Comparison Of Kruskal Wallis Test with the parametric Test
In this section we shall consider comparing Kruskal Wallis test with its Parametric Counter Part.
Note that if it was known to us that the Samples are drawn from the populations which follows Normal distribution we would have opted for the Parametric test of Anova
We shall judge the validity of this decision by comparing the powers of the two tests
Power Comparison of Kruskal Wallis Test with Anova Test
Note that Kruskal Wallis test can only be used against the alternative hypothesis of type\[ H_1 :\,\,\,\,\theta_i\neq\,\theta_j\,\,\,\,\,\,\,for\,\,some\,\,\,i\,\neq\,j\] But this test is not applicable for testing the ordered alternatives i.e., \[H_1:\theta_1\le \theta_2\le...\le\theta_k\] or \[H_1:\theta_1\ge \theta_2\ge...\ge \theta_k\] With strict inequality atleast once To solve this kind of problems we look upon to tests like JONCKHEERE TEST.
JOCNKHEERE TEST
consider the Testing Problem \[H_0:\theta_1= \theta_2=...= \theta_k\] vs \[H_1:\theta_1\le\theta_2\le...\le\theta_k\] with strict inequality atleast once. Jonckheere(1954) proposed a test which is based on the pairwise Mann Whitney Statistic.

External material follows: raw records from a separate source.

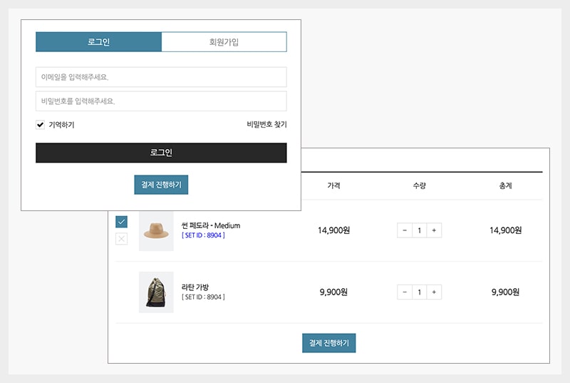Click 결제 진행하기 in the login panel
This screenshot has width=570, height=383.
pos(161,185)
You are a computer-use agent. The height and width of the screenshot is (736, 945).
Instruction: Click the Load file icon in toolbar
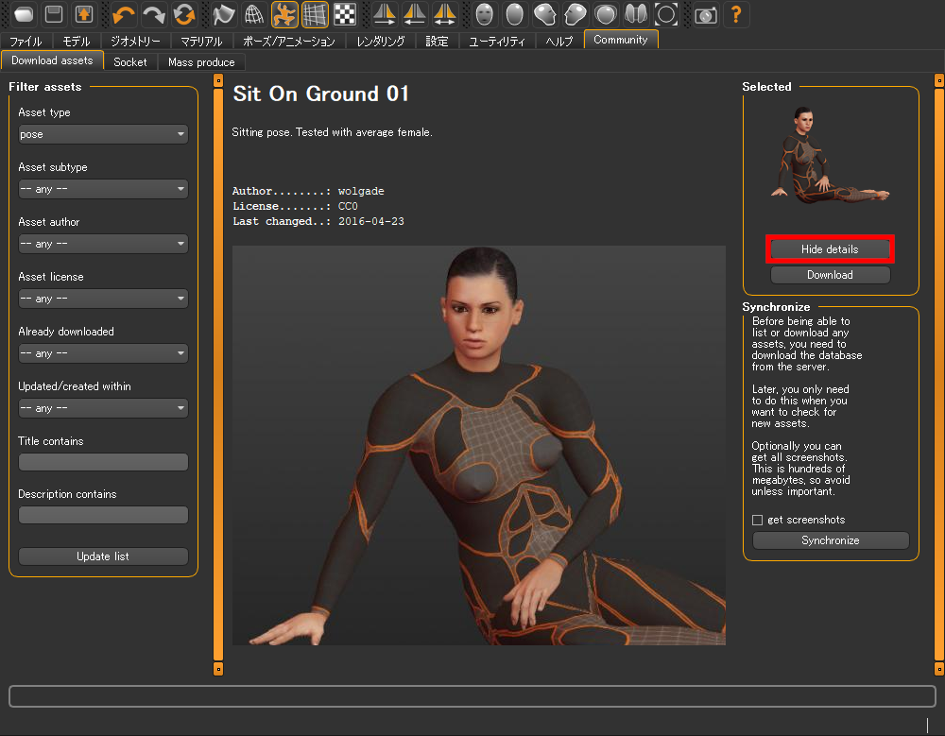pyautogui.click(x=24, y=14)
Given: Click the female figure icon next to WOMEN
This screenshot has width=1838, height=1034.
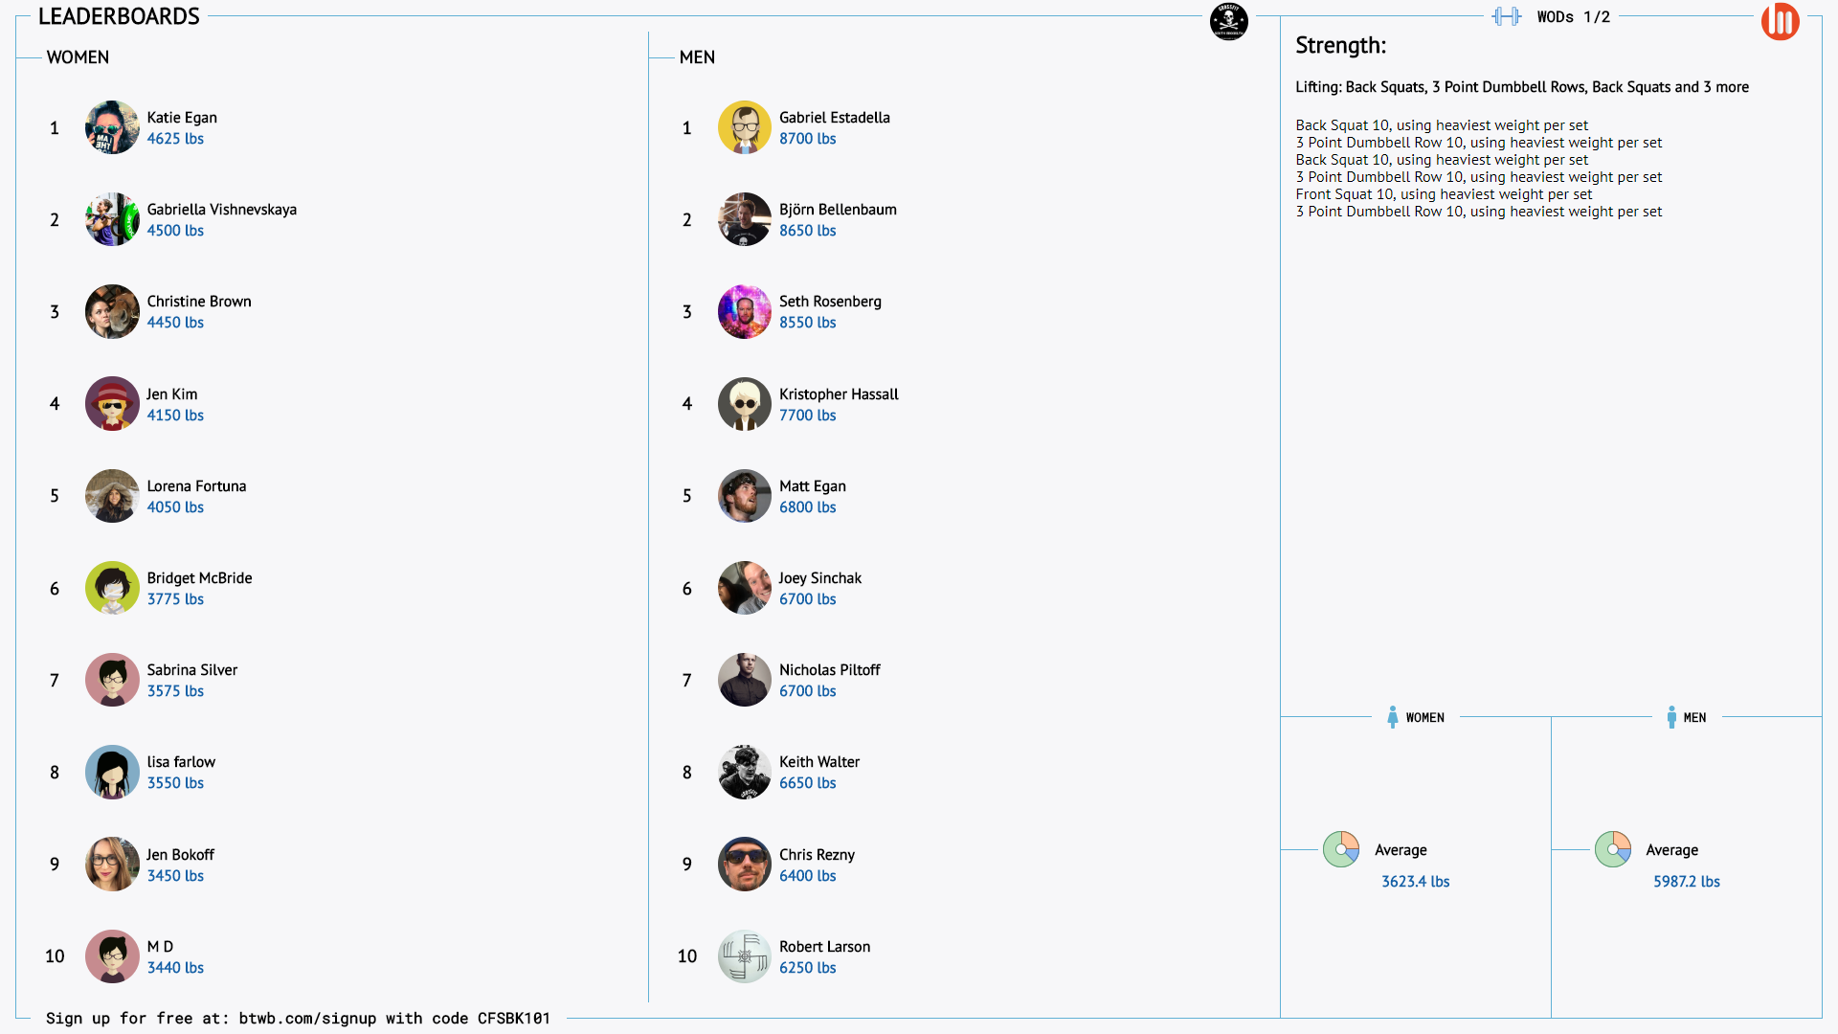Looking at the screenshot, I should click(1392, 717).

This approach has the unique feature that the comparisons of samples i and j does not depends on the rest of the combined data.
Test Statistic
Define, \[W_{ij}\;= no.of(X_{vj}> X{ui})\;\;\;\;\;\;\;\;v=1(1)n_j;\,\,u=1(1)n_i\] Therefore \[ \mathcal{J} = \sum_{i=1}^{k}\sum_{j>i}W_{ij}\] We reject for large Values of \(\mathcal{J}\)
Expectation and Variance of Jonckheere Statistic under \(H_0\)
It can be shown that under \(H_0\)\[E(J) = N^{2} - \sum_{j=1}^{k}n_j^2/4\]\[ Var(J)= \dfrac{1}{72}[ N^{2}(2N+3)\,-\,\sum_{j=1}^{k}n_j^2(2n+3)]\]
Null Distribution
When the Sample sizes are sufficiently large \[(J-E(J))/(Var(J))\sim N(0,1)\;\;\;\;\;for\;\;large\;\;n \]